Abro la mano y desenvuelvo tus bragas, aún mojadas. Las llevo a mi nariz y aspiro el aroma de tu coño. Me bajo la cremallera del pantalón y me saco la polla, la envuelvo en tus bragas y empiezo a masturbarme con ellas. Lo hago despacio, disfrutando del momento, sabiendo que en estos momentos estarás resisitiendo el impulso de tocarte mientras notas el tacto de tus muslos desnudos rozándose.

Pasan unos cuantos minutos y oigo un ruido al otro lado de la puerta. Después dos golpes quedos en la misma.
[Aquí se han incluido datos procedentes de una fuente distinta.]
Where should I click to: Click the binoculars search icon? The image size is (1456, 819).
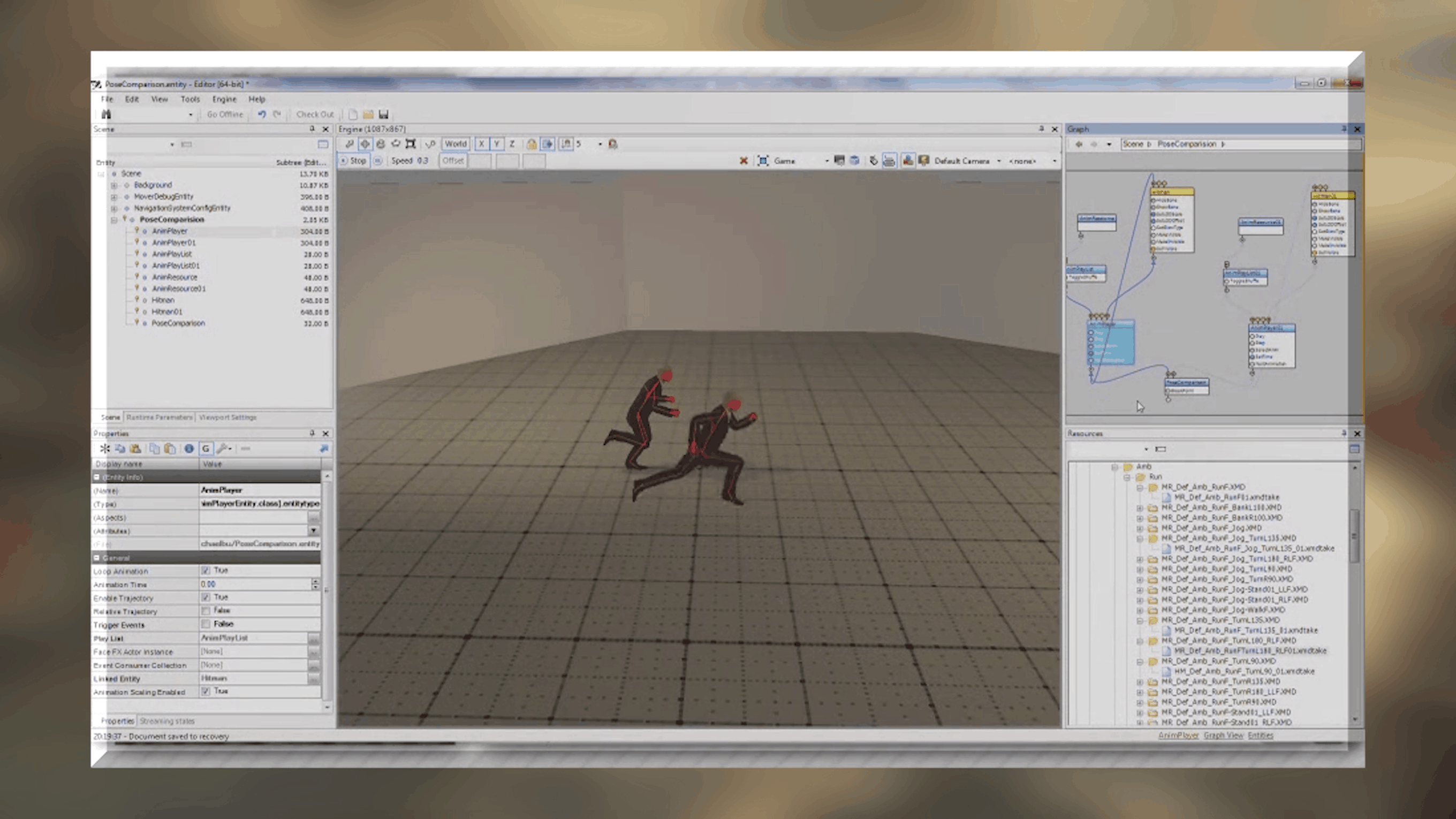coord(107,114)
La abro y allí estás, con tu falda ajustada y tu blusa blanca y reveladora, tus gafas y el pelo recogido en un moño del que apenas escapa un estudiado mechón de rubio pelo rizado.
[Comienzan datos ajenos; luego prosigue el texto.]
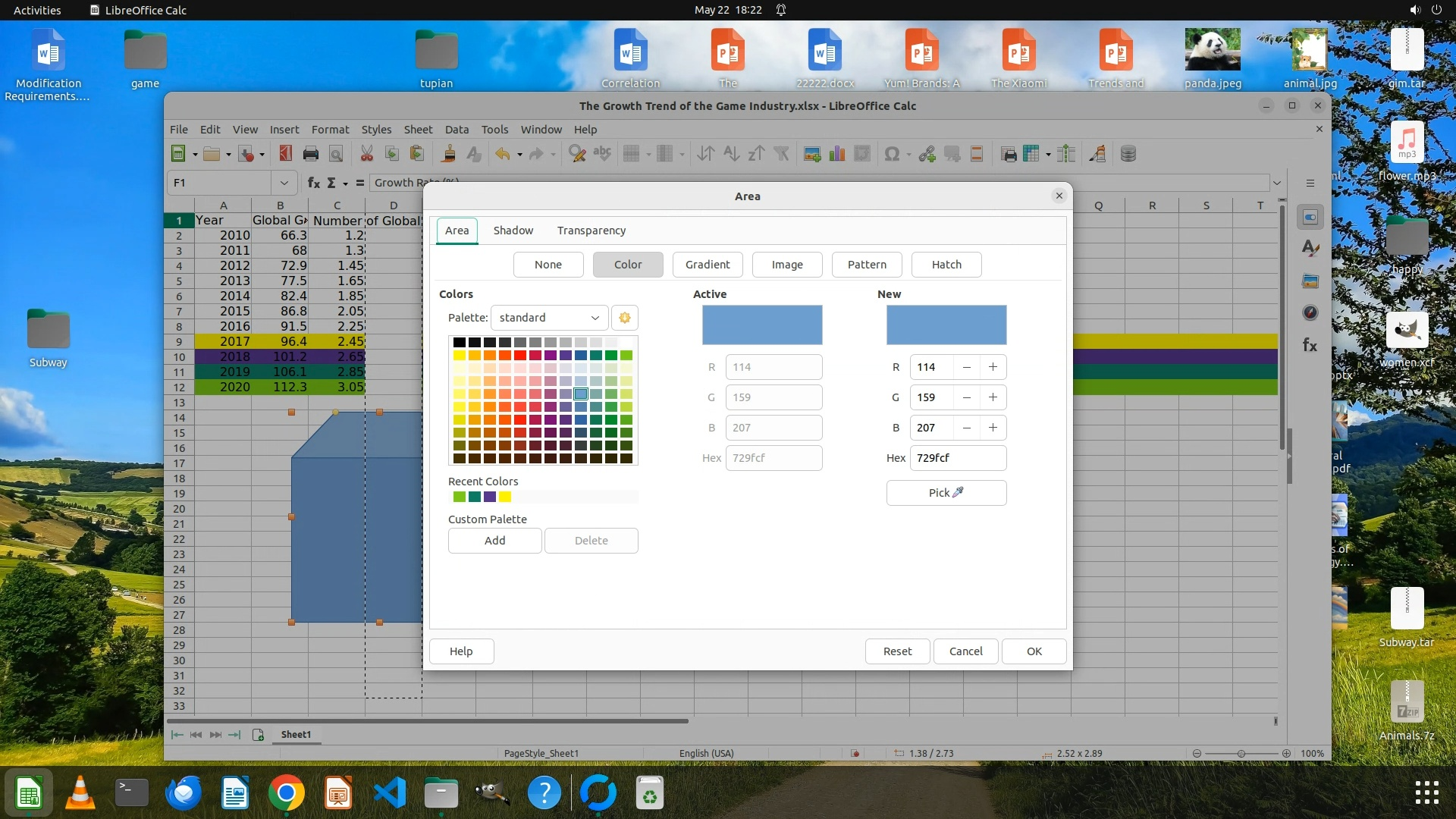The height and width of the screenshot is (819, 1456).
Task: Select the Hatch fill type toggle
Action: [x=946, y=265]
Sin decir palabra entras a la cabina y te colocas con la espalda a la pared mientras yo cierro. Estas expectante, nerviosa. Me coloco enfrente de ti, la polla dura y brillante aún fuera del pantalón. Te miro a los ojos y tu intentas mantener la mirada, desafiante, pero desistes enseguida. Los dos sabemos que aquí ya no eres tú la que tiene el control. Sin mediar más palabra empiezas a desabocharte la blusa, dejando a la vista tus redondos pechos, cubiertos por un bonito sujetador de encaje blanco. Tus rosados pezones se transparentan a través del mismo mientras parece que intentan atravesarlo con su dureza. Después subes tu falda dejando a la vista tu coño completamente depilado. Tus labios están rojos e hinchados, tus muslos mojados. Con cuidado empiezas a deslizar tu espalda por la pared, poniéndote en cuclillas, las piernas abiertas y los brazos pegados a la pared para mantener el equilibrio. No es fácil con esos tacones.
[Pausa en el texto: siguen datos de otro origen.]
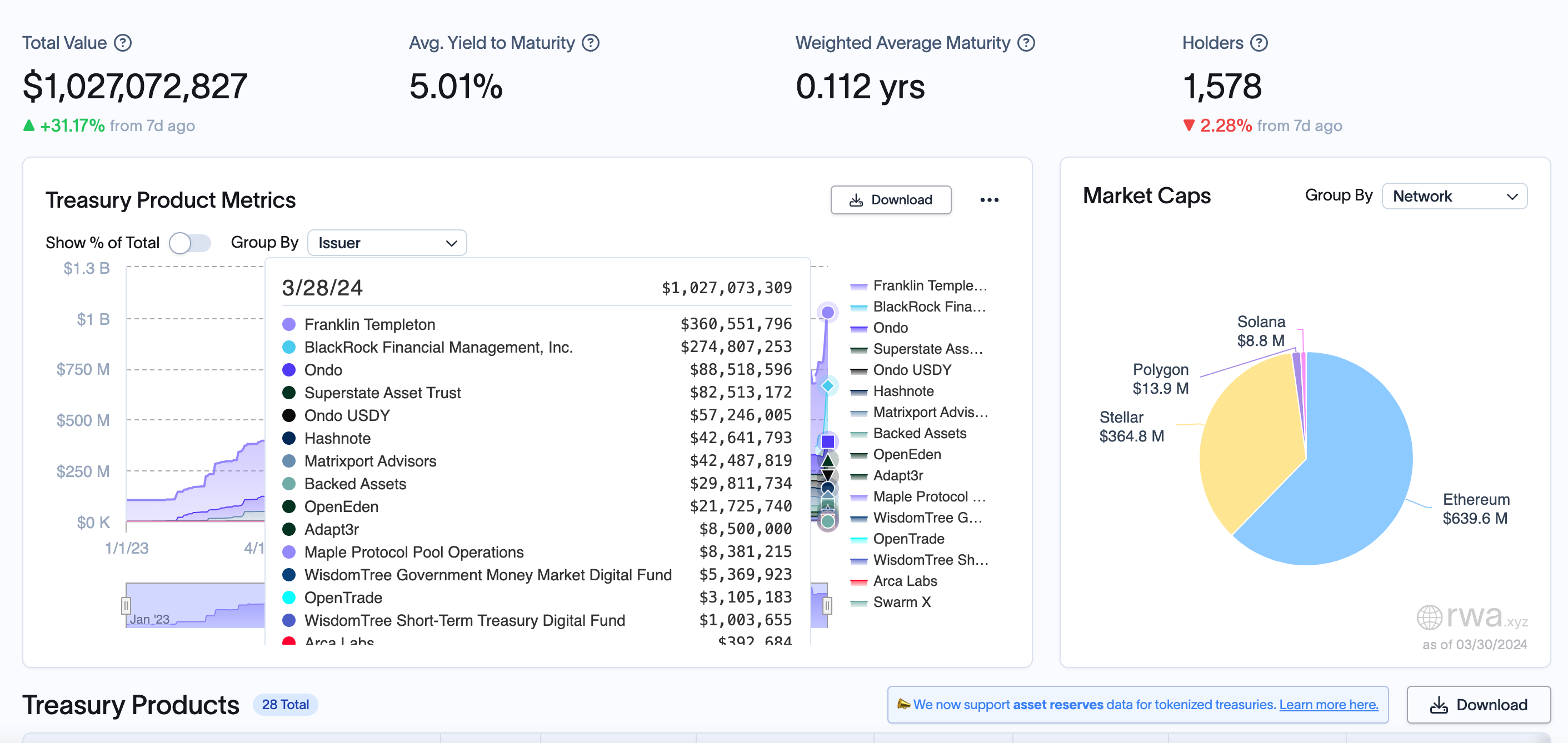1568x743 pixels.
Task: Open the Network Group By dropdown
Action: coord(1454,197)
Me acerco un paso, todo lo posible en ese estrecho lugar, mientras te miro. Sigues con la mirada baja, la respiración agitada. En mi mano izquierda mantengo tus bragas, así que uso la derecha para cogerte por el moño. Al hacerlo tu abres la boca, pero no me parece suficiente, así que te doy un tirón hacia atrás, evitando por poco que te golpees con la pared. Ahora abres más la boca. Sin soltarte te meto la polla en la boca. La tengo dura, hinchada como lo está tu coño. La meto hasta el fondo, despacio pero sin pausa. La meto hasta que noto que he llegado al fondo de tu garganta. Tu nariz se aplasta contra mi estómago, tu lengua choca con mis huevos. Sigo apretando. Una vez que veo que no es posible seguir paro en ese lugar, manteniéndote sujeta con mi mano enredada en tu pelo. Hasta que empiezas a retorcerte, ahogada por la falta de aire. En ese momento te sujeto con más fuerza, unos segundos, lo suficiente para que levantes tus manos buscando apartarme. Sólo entonces la saco, despacio. Toses mientras tus babas caen por tu barbilla. Veo que tienes los ojos llorosos. Una vez que has cogido aire vuelvo a penetrarte la boca, otra vez hasta el fondo. Pero ahora ya no me quedo ahí parado. Entro y salgo, acompañando el movimiento con la mano con la que te sujeto la cabeza. Te follo la boca con golpes bruscos, mientras tu mantienes la boca todo lo abierta que puedes, tus labios rojos húmedos por la saliva que se desliza por ellos. Hilos de ella unen tu boca y mi polla. Parece que cuanto más te follo la boca, más densos se vuelven.

Empiezo a notar como mis huevos se ponen duros, señal inequívoca de que estoy a punto de correrme, así que acelero las embestidas contra tu boca. Tus brazos siguen extendidos contra la pared, intentando evitar caerte hacia delante. A estas alturas tus gafas están ñadeadas, tu moño deshecho, pero sigo agarrándote con fuerza mientras acompaño las penetraciones con mis caderas. Te follo cada vez más rápido, hasta que con la última embestida salgo de tu boca. Chorros de leche brotan de mi, impactando en tu ahora descompuesta cara. Línes blancas cruzan tus gafas y manchan tus labios. Respiras acelerada, recuperando el aliento. Pero te la meto una vez más obligándote a limpiármela y tu obedeces. Cuando terminas me la meto de nuevo en el pantalón. Luego levanto la tapa del inodoro y tiro dentro tus bragas. Salgo del habitáculo, sin dejar de notar que en el suelo, entre tus piernas, hay un charco de flujo. Tu sigues mi mirada y te ruborizas al verlo. Me hace gracia que sea precisamente eso lo que te provoque vergüenza.

Cinco minutos después, ya sentado en mi sitio, te veo aparecer. Estás completamente recompuesta, sin signos de lo que acaba de pasar. Enciendes tu pantalla y vuelves al trabajo.